-- Exercise aim --
Convert the material from the line that contains "Where should I click to: Open" through the line that contains "click(x=411, y=658)", both included, into a JSON list of strings with one string per line and no blank lines. Include only those lines.

[Part of a data file]
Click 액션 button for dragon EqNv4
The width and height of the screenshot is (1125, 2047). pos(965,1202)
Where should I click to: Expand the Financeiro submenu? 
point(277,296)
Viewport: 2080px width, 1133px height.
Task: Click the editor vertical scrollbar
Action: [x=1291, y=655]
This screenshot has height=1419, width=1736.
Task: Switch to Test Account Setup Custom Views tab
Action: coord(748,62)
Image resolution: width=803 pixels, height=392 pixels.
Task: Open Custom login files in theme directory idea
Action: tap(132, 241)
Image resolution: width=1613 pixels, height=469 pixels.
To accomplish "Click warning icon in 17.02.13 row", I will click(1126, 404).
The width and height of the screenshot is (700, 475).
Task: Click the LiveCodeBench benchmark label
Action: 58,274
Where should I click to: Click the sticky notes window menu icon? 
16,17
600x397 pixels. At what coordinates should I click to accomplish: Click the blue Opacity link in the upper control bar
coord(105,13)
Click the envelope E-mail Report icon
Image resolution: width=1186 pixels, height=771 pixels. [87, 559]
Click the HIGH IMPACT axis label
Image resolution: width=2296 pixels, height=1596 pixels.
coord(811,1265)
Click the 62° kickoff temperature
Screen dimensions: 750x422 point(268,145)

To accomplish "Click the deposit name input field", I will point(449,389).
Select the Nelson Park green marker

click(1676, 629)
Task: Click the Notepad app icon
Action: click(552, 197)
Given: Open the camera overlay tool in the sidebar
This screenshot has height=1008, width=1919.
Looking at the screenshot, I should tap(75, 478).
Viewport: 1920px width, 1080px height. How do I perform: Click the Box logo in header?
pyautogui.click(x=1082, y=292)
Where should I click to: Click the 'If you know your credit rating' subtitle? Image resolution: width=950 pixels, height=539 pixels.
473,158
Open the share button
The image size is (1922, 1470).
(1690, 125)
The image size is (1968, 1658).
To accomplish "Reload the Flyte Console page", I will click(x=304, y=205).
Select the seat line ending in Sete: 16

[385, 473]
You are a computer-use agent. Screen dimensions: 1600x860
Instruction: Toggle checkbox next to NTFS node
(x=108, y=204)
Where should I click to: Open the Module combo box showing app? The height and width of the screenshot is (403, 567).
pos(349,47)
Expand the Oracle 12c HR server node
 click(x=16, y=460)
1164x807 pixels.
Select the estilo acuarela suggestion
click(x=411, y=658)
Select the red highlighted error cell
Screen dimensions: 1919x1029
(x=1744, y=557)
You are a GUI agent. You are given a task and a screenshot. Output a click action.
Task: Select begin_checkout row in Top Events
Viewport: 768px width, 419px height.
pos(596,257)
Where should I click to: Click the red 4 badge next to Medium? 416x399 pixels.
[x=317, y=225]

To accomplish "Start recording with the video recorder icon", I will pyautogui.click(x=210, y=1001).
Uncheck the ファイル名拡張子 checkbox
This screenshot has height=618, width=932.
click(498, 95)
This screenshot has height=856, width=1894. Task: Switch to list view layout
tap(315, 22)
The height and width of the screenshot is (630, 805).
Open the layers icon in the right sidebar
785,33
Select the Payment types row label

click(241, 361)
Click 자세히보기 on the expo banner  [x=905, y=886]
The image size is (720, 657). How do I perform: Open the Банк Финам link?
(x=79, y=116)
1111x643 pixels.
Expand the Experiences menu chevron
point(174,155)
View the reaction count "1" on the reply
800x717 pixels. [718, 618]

-- Correct result --
[
  "Where should I click to: Open the Module combo box showing app? The height and width of the screenshot is (403, 567).",
  "pos(349,47)",
  "Expand the Oracle 12c HR server node",
  " click(x=16, y=460)",
  "1164x807 pixels.",
  "Select the estilo acuarela suggestion",
  "click(x=411, y=658)"
]